To tell the truth, I loved the posters and ads. The intricate painting of Bryce Dallas Howard’s porcelain face with the slightly exaggerated primeval elements floating around her head seemed striking and inviting. Best of all, the image suggested being underwater yet as dry as a freshly-restored Renaissance painting in a museum.
Then The Film Opened
From the standpoint of the distributor, putting the film onto 3,235 screens was a big “oops.” They would have done better to offer it as a one-night pay-per-view event and special edition DVD. (Yes, hindsight is always a wonderful thing.)
I will not say that Manoj Night Shyamalan miscalculated with “Lady in the Water” because, after all, his movies proceed at their own stately pace and you either give yourself over to them or you don’t. It’s just that tens of millions of people were willing to do so with “The Sixth Sense,” “Unbreakable,” “Signs,” and “The Village,” while only about three million did so on “Lady’s” opening weekend.
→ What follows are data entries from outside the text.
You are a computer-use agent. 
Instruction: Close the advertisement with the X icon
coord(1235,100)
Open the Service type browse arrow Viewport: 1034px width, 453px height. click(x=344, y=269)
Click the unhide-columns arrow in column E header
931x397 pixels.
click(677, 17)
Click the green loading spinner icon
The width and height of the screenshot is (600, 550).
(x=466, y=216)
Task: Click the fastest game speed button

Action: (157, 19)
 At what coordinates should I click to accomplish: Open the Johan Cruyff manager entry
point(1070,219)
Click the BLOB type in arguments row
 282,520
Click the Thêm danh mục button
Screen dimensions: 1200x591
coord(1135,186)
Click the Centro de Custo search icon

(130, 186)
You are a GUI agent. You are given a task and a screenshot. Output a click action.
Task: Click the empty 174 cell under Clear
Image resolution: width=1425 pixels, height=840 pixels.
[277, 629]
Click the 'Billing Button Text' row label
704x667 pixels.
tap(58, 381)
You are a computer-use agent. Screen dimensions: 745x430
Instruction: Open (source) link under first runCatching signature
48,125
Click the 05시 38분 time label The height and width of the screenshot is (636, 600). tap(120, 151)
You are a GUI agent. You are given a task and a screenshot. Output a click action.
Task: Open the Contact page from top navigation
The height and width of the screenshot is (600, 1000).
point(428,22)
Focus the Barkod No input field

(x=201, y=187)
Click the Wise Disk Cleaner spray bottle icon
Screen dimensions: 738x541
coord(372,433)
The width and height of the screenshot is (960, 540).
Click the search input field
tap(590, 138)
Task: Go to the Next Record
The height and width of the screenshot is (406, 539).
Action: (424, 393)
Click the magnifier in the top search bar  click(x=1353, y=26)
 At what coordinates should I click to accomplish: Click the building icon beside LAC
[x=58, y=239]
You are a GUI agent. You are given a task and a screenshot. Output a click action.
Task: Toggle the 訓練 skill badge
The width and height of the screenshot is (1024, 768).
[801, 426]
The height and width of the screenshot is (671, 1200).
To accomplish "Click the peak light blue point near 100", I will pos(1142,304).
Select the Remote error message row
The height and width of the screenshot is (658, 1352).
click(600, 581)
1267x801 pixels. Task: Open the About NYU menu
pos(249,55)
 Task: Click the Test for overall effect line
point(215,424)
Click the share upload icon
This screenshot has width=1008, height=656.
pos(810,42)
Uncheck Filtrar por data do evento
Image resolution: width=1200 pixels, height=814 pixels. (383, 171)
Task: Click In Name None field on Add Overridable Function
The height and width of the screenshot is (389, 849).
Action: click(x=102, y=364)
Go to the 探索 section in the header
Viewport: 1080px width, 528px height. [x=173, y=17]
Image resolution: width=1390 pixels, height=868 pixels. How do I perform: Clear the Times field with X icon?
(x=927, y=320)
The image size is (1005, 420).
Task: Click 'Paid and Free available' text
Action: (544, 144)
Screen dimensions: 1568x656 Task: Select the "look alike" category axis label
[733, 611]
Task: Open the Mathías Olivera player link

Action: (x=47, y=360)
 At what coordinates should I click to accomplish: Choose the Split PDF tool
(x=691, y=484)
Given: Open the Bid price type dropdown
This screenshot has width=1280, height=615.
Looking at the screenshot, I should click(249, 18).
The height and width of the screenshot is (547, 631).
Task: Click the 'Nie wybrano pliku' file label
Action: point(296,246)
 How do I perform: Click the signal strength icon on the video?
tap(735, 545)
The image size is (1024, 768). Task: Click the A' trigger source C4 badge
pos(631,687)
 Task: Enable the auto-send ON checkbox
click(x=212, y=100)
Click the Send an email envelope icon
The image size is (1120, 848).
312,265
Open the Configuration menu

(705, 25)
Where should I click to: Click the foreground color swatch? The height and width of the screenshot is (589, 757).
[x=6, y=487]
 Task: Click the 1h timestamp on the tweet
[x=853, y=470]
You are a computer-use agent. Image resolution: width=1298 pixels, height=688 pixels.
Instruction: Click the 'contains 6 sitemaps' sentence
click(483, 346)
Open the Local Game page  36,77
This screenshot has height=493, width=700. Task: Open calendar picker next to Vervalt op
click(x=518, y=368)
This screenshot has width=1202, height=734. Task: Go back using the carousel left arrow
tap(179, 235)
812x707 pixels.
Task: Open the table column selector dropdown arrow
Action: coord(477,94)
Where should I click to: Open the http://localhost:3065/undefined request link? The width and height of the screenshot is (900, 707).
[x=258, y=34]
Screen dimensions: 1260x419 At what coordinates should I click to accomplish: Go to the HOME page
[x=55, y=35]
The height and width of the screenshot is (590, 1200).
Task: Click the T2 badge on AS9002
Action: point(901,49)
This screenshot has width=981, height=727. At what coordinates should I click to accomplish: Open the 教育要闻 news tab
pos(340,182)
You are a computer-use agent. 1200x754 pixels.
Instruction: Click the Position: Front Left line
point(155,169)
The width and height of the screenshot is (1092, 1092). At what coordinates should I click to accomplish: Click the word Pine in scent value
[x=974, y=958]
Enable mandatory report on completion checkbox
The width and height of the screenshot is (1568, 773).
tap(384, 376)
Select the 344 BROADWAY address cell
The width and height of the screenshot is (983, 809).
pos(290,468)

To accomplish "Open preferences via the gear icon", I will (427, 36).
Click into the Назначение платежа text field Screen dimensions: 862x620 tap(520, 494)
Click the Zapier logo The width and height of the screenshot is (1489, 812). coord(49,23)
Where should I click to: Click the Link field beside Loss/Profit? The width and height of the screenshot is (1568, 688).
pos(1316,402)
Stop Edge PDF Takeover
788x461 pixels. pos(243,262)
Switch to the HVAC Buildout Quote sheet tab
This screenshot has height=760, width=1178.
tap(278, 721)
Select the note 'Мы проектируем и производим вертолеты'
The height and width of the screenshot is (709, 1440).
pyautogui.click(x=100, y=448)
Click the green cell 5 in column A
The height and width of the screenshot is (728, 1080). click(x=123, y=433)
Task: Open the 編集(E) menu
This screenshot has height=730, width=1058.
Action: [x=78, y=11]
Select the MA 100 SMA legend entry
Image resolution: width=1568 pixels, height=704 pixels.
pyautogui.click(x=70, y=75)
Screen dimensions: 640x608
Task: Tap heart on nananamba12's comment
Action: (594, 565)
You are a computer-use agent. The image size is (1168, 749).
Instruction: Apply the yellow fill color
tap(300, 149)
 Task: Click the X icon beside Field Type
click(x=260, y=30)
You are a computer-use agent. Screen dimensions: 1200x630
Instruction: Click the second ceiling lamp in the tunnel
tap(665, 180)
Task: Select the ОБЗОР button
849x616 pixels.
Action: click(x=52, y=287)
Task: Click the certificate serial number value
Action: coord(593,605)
It may be a great movie. I won’t know until it appears on HBO, Showtime or TMC. But it was a great-looking marketing campaign. And the media buy made certain that every potential filmgoer knew about the film. It just didn’t convince many of them to attend the theaters.
Campaign in Vain
Is the poor showing of “Lady” partly the campaign’s fault? It could be argued that Paul Giamatti and Bryce Dallas Howard are not the boxoffice draw of the stars of his prior films. It may be that the marketing was too good for its own good (not enough screaming, loud slashing sound effects, etc.) Or it could be that something very strange happened: the American public all of a sudden decided to read the reviews.
Whatever the reason, what is now going on with that beautiful ad campaign? Well, it is undergoing some revisions. Images that were subtle or nearly hidden, like the “big bad wolf” in the tale, are now occupying more space in the ads. Even the face-saving full-page newspaper ads in the Los Angeles area have “more monster” in them.
Which is a monstrously large shame. But as one studio executive said, “Whataya gonna do? It happens all the time.” True enough.
Selling a Second Time
I have worked on home video or DVD campaigns for quite a few films. Some had succeeded at the boxoffice, like “Silence of the Lambs.” Some were perennial favorites like Disney’s “The Rescuers.” But the interesting creative challenges were the films that failed to find an audience when initially released.
Like “Valmont.” Don’t remember that one? Yeah, nobody does. That was director Milos Foreman’s 70mm version of “Dangerous Liaisons,” which brought in at least one million dollars in domestic boxoffice receipts. I believe some ad teams re-do the art work and title graphics on that one every couple of years.
The point is that marketing can be a fluid industry. Less science than art. Less art than craft. And sometimes, there just isn’t room for a “Lady.”